* **Raw data**
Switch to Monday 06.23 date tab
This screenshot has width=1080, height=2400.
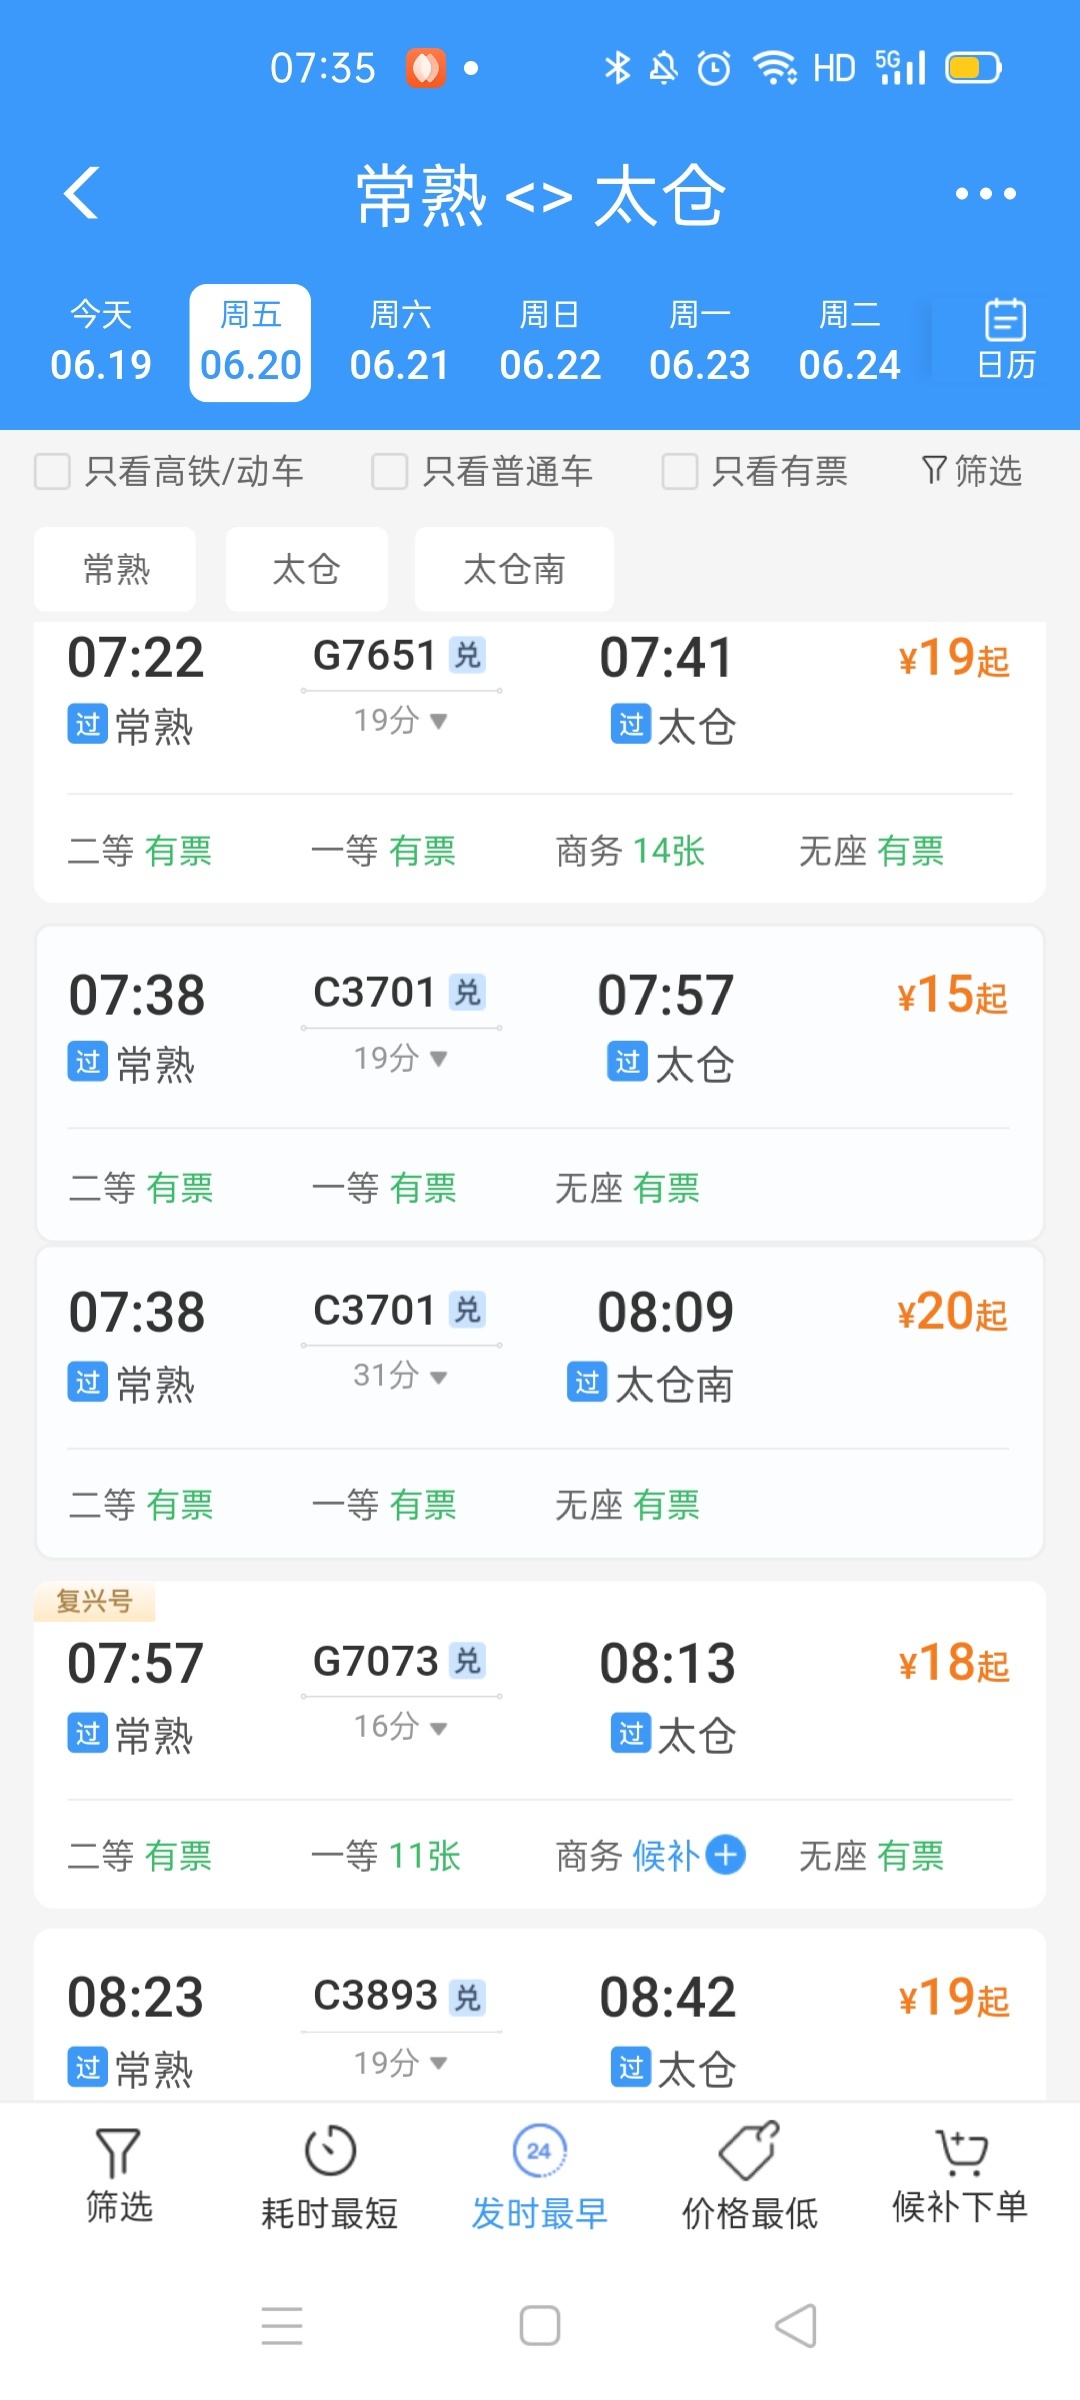coord(699,342)
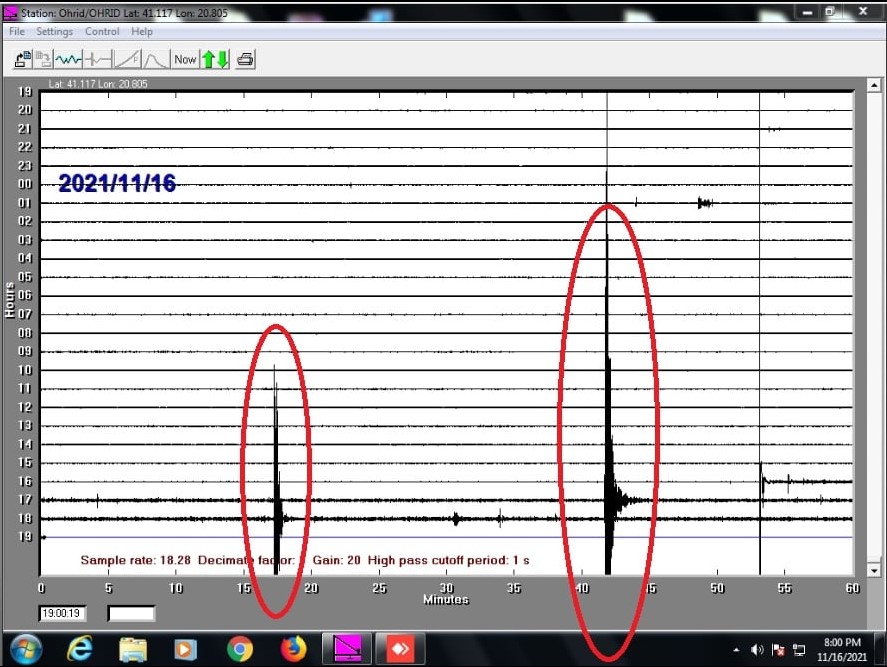Click the open file toolbar icon

coord(22,59)
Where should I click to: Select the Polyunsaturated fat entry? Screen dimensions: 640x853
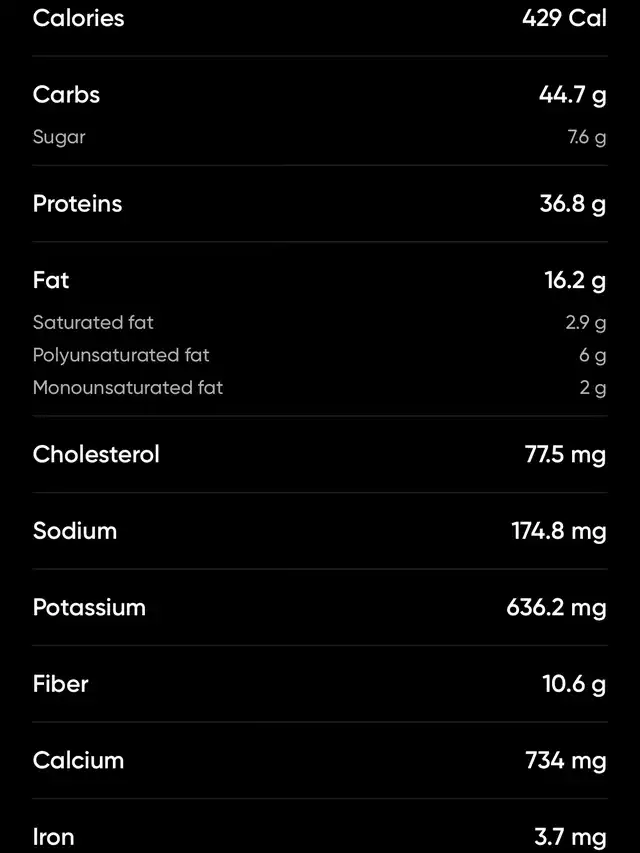tap(121, 355)
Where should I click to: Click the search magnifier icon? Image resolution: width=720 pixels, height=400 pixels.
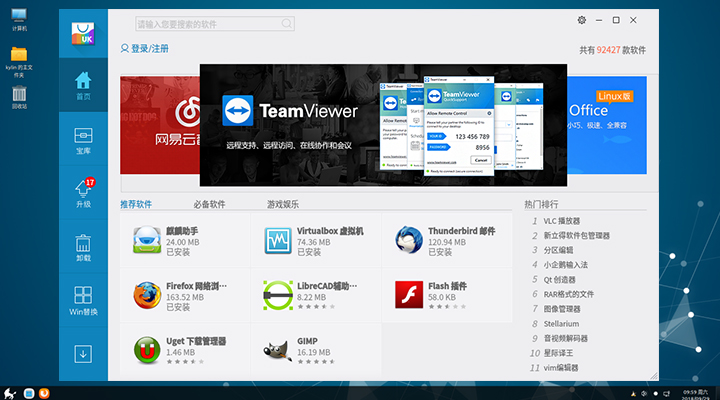tap(286, 22)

* **Description of the task**
Copy out every line of the listing above word for word, leaving out the pictures.

* **Reply**
Switch to Monday 06.23 date tab
This screenshot has width=1080, height=2400.
coord(699,342)
Click the open file toolbar icon

coord(22,59)
Where should I click to: Select the Polyunsaturated fat entry? Screen dimensions: 640x853
tap(121, 355)
Where should I click to: Click the search magnifier icon? Image resolution: width=720 pixels, height=400 pixels.
tap(286, 22)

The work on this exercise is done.